**ACTIVITY LIST:**
a. In the Field project description, where is Marc Downie's residency held?
b. List every area of vital common interest named in the Field project description.

**EXERCISE TEXT:**
* * * * * * * * *
The project addresses a key problem in Creative IT — the ubiquitous need for an integrative tool that allows rapid innovation and dissemination in new and interdisciplinary fields of research. A promising approach to this problem is embodied in Field, an open-source programming environment that has been architected in such a way as to support interdisciplinary projects that call upon domain-specific tools, libraries, and languages. To establish that Field may answer this currently unmet need for an integrative tool, we will examine in depth the requirements of researchers interacting with visualizations of large and complex data sets and then program the necessary extensions to Field that will allow them to radically change the way they conduct their research.
While we expect that this project will create a state-of-the-art environment for many kinds of interactive visualizations, our long-term goals are larger. By forming such a specific visualization tool out of a broad, general purpose platform such as Field, we seek to create and explore a new class of programming environment that specifically addresses the needs of interdisciplinary researchers across a broad range of fields (in the sciences, the arts, and the humanities) — an environment where highly interactive choreography of rich programming, debugging, visualization, documentation, notation, collaboration and dissemination tasks are fused with dynamic access to semantically rich and distributed data and information sources supported and sustained in a new fashion.
The potential impact of this project is very broad. The visualization of large data sets will promote public understanding of areas of vital common interest (economic, scientific, demographic, medical, and environmental). It will also enhance the infrastructure for research not only by providing a new tool and approach by which to conduct such research, but also by its potential for integrating desktop computers with supercomputers. Moving outward to other fields, the project will widen the possibilities of digital art by providing not only a new tools platform, but also a new subject and canvas — the massive data landscape that now both shapes and reflects our society. Humanities scholars will benefit in the same way, for they too require access to this new data landscape by means of a tool they can shape to their own ends. Finally, the project will promote teaching, training, and learning through a variety of campus and community-based activities centered on a residency at EMPAC by Marc Downie.
* * * * * * * * *
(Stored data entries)
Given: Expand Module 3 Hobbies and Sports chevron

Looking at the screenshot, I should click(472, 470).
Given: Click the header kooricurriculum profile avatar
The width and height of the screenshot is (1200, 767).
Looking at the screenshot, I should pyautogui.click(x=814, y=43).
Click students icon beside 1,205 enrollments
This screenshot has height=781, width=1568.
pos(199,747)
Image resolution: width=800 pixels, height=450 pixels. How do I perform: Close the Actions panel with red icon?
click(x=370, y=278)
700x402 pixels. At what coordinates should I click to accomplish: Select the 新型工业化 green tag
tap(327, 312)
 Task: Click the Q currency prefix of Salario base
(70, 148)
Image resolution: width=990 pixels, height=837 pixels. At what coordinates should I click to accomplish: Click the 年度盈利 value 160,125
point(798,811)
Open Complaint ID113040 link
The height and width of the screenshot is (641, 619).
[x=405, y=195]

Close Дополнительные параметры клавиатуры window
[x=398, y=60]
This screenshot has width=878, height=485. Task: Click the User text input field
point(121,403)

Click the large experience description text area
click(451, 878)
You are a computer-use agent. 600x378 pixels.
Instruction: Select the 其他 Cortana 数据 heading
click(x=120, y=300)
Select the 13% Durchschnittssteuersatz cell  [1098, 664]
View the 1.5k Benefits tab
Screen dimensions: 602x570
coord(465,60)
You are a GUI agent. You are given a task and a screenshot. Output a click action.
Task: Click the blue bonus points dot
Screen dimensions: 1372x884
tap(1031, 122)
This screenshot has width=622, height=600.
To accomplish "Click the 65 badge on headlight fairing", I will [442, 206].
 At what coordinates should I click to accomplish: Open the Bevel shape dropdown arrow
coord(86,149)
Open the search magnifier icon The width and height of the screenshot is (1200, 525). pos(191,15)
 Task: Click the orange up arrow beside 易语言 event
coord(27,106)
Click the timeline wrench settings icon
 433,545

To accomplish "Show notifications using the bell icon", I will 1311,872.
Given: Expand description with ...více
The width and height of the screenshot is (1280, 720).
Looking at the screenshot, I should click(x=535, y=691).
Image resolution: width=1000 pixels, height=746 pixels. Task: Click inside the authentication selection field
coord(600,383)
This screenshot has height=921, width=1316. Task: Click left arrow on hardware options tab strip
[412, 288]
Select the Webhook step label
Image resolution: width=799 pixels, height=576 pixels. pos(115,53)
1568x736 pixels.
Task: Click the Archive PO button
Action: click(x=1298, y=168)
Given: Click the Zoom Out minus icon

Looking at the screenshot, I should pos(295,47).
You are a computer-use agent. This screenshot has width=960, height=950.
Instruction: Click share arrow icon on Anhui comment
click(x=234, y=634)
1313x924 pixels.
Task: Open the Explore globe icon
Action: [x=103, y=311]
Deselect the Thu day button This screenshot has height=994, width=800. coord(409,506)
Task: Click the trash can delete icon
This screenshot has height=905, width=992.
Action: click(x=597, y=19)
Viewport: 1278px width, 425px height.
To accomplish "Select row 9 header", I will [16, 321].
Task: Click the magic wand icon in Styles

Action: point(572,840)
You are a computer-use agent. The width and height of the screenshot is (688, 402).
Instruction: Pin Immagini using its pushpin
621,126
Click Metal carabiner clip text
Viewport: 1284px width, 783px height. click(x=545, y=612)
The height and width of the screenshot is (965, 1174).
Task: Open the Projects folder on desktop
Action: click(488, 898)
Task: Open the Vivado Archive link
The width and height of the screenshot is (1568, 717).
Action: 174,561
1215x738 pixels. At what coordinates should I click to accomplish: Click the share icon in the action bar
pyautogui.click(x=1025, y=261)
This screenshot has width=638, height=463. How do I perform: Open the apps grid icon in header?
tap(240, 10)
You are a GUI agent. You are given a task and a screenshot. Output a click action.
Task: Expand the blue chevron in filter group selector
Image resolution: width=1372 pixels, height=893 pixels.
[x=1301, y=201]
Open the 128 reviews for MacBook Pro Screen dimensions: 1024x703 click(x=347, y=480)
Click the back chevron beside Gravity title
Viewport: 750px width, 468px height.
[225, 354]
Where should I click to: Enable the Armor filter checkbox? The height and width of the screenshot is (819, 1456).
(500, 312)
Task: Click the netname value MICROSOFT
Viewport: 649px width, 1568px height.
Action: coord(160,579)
* * * * * * * * *
**ANSWERS TO EACH TASK:**
a. At EMPAC.

b. Economic, scientific, demographic, medical, and environmental.